Although these short-term fears have dissipated, some of the longer-term negative structural impacts of the pandemic remain. The divergent impact of the pandemic has resulted in “winners and losers” in the various sectors. The retail sector is unfortunately one of the losers against the backdrop of rapid growth in e-commerce, and the office sector being negatively impacted by the work-from-home trend. On the other hand, the logistics and distribution warehousing space has emerged as a relative winner of the pandemic as it has benefitted from the rapid growth in e-commerce as well as supply chain optimisation.
Although the outlook for the South African property sector remains subdued given the structural headwinds and weak economic outlook, it is important to be mindful of the variance among portfolios offered in the listed property sector. On a look-through basis, approximately 50% of the South African listed sector is based in properties offshore. This phenomenon aids in geographical diversification and provides an escape from the weak fundamentals locally. It is likely that the operating performance of a property portfolio like Sirius, who own business parks in Germany, and Nepi Rockcastle, a landlord of shopping centres in the Central and Eastern European region, will differ vastly from a property portfolio predominantly exposed to South Africa.
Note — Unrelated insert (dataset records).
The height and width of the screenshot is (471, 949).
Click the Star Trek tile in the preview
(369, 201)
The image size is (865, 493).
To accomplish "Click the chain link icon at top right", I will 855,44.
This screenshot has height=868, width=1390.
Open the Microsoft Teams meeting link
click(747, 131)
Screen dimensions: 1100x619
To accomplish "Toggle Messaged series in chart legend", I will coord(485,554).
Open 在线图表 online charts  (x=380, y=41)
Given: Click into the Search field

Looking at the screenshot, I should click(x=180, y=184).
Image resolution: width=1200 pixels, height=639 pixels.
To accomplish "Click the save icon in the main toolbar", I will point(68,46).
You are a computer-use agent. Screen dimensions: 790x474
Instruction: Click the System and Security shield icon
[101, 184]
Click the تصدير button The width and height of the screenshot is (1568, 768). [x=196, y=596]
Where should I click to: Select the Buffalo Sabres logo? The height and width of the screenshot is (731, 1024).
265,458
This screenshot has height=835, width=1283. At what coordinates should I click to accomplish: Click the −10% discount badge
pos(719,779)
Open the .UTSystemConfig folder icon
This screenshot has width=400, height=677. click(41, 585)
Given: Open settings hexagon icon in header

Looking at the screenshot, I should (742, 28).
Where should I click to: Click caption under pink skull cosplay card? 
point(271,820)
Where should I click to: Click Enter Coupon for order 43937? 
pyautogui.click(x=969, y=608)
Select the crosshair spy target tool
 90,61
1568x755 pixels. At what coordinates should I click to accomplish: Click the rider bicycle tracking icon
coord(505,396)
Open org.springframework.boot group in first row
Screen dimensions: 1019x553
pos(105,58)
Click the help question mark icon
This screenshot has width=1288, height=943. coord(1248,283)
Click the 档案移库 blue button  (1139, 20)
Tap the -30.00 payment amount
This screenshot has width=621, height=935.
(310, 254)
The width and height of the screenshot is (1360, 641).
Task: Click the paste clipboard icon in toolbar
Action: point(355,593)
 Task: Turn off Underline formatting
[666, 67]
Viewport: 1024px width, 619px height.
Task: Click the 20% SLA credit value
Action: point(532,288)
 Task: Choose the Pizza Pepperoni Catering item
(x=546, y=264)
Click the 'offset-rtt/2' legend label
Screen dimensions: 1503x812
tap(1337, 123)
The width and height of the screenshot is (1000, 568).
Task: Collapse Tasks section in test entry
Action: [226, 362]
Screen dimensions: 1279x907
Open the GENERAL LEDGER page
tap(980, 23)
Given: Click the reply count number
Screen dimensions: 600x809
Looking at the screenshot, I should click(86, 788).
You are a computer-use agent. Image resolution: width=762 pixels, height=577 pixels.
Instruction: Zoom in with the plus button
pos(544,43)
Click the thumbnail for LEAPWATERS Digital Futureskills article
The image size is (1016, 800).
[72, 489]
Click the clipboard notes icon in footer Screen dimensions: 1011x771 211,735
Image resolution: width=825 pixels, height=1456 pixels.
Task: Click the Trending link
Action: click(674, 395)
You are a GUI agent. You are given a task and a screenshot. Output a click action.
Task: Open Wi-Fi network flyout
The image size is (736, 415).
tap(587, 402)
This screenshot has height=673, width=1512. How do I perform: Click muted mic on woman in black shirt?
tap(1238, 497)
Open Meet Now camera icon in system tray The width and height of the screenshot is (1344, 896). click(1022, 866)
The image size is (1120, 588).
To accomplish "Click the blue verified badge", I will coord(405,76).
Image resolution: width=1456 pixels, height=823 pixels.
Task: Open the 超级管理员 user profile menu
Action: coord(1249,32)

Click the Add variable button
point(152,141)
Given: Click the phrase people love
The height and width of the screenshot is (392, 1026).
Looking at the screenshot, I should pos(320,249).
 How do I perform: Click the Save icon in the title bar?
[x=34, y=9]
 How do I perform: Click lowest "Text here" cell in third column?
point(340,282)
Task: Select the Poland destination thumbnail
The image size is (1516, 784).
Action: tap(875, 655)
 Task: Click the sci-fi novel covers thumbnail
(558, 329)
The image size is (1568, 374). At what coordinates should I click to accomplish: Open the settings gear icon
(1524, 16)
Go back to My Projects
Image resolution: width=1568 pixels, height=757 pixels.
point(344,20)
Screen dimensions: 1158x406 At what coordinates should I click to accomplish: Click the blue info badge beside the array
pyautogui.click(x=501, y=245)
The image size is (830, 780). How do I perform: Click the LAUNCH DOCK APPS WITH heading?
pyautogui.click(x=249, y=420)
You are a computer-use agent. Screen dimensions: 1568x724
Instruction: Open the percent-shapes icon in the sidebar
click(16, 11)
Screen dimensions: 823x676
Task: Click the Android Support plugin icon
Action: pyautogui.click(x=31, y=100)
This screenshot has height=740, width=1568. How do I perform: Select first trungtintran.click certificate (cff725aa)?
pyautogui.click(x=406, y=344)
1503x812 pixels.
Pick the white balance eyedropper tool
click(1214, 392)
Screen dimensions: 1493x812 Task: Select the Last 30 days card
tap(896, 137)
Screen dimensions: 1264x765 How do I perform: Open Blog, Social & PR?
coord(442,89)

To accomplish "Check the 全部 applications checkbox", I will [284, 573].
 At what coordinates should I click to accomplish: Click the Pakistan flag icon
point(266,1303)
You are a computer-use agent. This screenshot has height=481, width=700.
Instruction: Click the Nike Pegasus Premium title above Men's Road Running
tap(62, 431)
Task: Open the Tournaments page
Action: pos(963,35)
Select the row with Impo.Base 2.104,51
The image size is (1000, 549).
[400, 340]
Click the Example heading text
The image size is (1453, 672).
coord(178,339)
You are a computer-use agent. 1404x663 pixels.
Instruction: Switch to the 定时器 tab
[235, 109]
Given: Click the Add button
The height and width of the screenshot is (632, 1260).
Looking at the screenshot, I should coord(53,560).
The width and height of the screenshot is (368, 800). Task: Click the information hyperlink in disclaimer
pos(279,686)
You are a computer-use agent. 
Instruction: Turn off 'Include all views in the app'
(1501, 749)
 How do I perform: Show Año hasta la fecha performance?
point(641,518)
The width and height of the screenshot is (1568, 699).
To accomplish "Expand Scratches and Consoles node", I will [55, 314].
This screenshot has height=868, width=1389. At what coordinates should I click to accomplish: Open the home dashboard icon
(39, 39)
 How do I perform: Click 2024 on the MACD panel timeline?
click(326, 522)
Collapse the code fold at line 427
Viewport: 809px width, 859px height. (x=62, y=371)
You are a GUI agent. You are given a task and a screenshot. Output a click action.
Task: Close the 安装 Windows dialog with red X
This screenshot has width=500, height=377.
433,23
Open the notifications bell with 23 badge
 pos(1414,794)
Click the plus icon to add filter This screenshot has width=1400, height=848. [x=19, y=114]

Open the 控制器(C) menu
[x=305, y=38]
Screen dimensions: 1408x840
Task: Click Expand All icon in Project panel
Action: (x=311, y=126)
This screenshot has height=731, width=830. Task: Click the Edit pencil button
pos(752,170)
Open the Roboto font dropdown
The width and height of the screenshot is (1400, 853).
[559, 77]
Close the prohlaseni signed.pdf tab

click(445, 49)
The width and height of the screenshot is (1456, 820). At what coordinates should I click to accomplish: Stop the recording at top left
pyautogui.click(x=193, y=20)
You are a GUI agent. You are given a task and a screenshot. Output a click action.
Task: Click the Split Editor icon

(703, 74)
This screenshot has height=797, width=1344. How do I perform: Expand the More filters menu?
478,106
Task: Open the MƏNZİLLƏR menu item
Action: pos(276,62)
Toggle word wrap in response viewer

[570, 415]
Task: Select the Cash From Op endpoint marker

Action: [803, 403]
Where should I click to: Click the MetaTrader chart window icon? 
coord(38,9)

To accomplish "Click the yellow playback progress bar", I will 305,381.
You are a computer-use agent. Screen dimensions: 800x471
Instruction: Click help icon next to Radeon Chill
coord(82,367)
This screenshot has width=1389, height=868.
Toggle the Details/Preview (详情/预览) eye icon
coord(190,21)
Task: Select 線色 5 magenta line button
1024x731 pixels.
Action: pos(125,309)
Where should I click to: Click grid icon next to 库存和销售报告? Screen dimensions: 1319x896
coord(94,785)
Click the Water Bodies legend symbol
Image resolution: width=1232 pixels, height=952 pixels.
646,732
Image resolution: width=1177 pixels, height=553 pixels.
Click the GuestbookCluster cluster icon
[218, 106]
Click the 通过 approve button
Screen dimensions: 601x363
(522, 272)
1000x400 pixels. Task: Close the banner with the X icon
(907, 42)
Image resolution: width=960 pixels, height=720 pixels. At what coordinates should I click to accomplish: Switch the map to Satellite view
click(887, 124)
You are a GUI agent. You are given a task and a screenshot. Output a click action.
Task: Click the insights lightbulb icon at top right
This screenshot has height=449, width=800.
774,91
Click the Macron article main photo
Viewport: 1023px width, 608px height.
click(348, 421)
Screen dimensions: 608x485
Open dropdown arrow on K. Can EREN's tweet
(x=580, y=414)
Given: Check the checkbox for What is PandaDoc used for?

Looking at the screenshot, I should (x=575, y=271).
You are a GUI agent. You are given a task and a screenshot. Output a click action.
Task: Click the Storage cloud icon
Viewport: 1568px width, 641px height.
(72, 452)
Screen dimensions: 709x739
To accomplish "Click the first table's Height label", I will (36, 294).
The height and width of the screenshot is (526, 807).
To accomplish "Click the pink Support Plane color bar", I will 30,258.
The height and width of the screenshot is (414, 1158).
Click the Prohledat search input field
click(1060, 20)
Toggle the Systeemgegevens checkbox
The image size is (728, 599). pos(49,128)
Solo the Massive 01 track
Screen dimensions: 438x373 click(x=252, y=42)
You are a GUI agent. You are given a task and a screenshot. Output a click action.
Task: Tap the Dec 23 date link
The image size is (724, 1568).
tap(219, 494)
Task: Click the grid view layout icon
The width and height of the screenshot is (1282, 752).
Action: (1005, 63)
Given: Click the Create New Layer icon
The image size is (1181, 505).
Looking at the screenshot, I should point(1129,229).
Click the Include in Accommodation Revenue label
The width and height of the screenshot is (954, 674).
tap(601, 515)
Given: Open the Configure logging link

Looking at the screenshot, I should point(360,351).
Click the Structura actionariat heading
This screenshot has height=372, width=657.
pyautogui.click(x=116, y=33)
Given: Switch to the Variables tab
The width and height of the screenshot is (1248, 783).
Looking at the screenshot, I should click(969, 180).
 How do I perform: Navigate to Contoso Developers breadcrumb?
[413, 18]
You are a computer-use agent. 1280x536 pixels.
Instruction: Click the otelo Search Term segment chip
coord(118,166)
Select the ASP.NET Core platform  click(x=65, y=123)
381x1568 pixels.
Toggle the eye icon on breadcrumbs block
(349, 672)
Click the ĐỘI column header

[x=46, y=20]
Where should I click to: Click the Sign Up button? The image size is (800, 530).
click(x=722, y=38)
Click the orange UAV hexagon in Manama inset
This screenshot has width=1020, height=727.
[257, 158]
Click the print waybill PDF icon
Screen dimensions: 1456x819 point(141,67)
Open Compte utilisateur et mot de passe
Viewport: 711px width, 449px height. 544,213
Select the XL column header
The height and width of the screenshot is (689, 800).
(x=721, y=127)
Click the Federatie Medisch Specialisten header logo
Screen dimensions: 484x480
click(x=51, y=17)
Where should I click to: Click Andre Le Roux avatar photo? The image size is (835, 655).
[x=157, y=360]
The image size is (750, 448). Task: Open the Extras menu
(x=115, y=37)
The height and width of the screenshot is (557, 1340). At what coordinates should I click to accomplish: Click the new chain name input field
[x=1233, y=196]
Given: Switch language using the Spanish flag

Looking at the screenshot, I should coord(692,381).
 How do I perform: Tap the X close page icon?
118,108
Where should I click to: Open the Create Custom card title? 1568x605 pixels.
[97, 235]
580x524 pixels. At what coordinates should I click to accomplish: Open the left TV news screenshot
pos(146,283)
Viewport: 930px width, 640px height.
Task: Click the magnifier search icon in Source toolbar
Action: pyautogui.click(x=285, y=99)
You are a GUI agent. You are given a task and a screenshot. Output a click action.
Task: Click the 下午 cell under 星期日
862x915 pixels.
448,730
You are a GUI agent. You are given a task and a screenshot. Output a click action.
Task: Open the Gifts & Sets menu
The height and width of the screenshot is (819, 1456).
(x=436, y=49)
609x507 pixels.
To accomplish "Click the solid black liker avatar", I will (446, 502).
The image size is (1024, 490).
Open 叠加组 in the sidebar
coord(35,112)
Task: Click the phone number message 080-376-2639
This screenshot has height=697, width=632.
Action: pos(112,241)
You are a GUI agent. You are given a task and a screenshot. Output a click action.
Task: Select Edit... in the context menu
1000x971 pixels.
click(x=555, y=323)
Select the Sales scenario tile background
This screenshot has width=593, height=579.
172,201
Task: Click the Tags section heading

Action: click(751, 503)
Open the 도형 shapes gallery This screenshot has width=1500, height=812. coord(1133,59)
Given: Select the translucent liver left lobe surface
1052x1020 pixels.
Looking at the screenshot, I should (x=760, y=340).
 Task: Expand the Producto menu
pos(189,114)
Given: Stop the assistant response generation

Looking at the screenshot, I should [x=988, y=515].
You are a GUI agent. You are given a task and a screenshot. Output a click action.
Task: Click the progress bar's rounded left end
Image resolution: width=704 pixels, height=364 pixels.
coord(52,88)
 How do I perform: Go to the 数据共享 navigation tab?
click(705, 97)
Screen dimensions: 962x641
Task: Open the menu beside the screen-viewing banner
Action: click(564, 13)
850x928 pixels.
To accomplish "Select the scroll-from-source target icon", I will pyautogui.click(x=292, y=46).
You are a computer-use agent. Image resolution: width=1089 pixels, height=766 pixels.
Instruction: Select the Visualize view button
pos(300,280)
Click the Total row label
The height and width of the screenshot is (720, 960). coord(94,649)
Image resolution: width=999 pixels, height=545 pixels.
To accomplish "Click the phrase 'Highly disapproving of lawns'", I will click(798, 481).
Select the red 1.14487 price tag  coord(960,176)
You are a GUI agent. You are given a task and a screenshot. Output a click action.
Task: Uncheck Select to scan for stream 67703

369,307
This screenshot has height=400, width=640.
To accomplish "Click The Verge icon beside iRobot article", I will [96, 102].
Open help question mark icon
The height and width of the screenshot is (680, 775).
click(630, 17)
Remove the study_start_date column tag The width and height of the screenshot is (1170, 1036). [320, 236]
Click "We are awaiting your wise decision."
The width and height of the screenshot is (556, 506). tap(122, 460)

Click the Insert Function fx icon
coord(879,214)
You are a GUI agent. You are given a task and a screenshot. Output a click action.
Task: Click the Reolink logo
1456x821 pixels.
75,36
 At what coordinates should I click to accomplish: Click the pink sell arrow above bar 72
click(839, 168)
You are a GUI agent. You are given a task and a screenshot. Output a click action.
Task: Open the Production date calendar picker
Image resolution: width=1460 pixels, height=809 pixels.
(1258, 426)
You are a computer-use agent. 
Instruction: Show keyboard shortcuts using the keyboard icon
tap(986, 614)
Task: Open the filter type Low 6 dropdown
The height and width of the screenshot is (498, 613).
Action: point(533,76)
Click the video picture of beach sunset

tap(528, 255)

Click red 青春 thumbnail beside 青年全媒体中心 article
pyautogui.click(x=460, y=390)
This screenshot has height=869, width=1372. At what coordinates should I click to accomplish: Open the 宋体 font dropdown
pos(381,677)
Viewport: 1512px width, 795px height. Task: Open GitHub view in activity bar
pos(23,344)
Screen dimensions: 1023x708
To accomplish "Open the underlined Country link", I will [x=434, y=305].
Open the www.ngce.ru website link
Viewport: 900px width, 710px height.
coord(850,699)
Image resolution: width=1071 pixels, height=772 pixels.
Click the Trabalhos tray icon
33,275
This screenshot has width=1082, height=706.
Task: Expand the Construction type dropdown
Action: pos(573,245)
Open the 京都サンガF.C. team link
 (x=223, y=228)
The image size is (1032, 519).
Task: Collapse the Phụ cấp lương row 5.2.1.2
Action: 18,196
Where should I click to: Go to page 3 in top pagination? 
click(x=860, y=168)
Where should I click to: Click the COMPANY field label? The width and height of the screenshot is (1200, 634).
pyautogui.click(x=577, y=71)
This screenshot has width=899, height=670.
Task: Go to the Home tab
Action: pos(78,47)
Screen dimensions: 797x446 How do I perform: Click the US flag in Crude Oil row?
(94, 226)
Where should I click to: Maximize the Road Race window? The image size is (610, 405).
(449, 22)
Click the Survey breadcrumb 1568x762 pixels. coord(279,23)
The disparity of fundamentals within the listed property sector gives us the opportunity to cherry-pick portfolios exposed to quality properties in relevant sectors with strong fundamentals, low balance sheet gearing and management teams with good track records and specialist advantages. This combination of factors, we believe, will result in stable, defensive income streams in the future. Companies have also opted to employ pay-out ratios between 75% – 95%, income of which is not lost, but will aid in further strengthening the balance sheet and maintenance of current portfolios. This will improve the overall sustainability of dividend payments over the long term
Although property has benefitted from the rebound trade this year, we are aware of the challenges in the local environment and structural changes facing the sector. As quality focused managers, we are not benchmark-cognisant and only the best companies are included in our portfolios. We believe selecting relevant portfolios that should be able to reasonably weather any further obstacles remains a prudent strategy. Given our filtering process, the average loan-to-value of the portfolio is 31%, relative to the FTSE/JSE SA listed property index (SAPY) at 37%. This past year has been a true testament to the direct correlation between balance sheet strength and dividend payments. The Marriott Property Income Fund currently offers an income yield of 7% and expected growth in income of 3%.
Kirstin Govindasamy is an investment professional at Marriott.